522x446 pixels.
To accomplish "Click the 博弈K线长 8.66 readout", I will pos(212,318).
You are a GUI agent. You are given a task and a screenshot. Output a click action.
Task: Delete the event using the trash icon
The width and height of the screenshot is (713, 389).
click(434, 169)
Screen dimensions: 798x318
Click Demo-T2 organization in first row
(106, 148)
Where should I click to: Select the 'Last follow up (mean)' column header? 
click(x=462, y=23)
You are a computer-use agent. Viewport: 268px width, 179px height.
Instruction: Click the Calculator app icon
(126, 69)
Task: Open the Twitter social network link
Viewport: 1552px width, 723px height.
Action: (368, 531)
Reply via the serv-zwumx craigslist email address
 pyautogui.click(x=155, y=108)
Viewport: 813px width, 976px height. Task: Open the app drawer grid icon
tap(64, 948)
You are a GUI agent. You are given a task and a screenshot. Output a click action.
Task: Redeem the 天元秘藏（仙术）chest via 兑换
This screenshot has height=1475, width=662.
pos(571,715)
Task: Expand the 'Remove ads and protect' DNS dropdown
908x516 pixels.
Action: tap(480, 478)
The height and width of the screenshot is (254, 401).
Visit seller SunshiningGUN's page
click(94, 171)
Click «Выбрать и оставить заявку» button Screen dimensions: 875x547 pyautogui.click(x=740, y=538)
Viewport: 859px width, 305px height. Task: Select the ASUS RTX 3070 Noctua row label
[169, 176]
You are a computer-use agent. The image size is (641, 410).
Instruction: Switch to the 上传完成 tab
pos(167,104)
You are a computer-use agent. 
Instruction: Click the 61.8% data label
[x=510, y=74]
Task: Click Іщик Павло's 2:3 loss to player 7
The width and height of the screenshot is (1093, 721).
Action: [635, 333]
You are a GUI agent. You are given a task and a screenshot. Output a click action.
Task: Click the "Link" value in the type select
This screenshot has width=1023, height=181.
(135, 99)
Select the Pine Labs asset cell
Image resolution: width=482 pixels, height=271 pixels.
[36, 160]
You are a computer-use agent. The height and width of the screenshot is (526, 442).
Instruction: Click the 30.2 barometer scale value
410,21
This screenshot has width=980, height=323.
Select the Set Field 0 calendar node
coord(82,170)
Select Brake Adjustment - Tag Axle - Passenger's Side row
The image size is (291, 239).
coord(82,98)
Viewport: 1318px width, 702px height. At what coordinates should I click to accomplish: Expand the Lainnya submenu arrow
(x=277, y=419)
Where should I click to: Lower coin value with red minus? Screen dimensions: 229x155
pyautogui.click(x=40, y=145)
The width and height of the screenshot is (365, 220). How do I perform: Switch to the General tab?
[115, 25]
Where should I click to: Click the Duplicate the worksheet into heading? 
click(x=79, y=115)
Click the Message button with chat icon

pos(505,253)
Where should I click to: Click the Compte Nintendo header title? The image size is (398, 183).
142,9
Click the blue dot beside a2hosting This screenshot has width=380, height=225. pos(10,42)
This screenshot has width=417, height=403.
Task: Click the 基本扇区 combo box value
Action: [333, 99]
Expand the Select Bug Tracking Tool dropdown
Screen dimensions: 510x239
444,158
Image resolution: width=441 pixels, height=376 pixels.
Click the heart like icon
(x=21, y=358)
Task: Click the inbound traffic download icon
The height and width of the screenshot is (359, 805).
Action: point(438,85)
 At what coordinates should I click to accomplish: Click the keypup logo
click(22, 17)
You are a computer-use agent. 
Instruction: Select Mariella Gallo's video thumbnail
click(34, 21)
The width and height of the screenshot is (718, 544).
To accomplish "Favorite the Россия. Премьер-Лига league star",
● ● ● ● ● ● ●
INSTRUCTIONS TO FOLLOW >> Once you find the line with "This screenshot has width=1023, height=181." in the entries above, output it and each line after it up to and including the line with "This screenshot has width=980, height=323.", and nothing else.

EXERCISE ANSWER >>
This screenshot has width=1023, height=181.
(135, 99)
Select the Pine Labs asset cell
Image resolution: width=482 pixels, height=271 pixels.
[36, 160]
You are a computer-use agent. The height and width of the screenshot is (526, 442).
Instruction: Click the 30.2 barometer scale value
410,21
This screenshot has width=980, height=323.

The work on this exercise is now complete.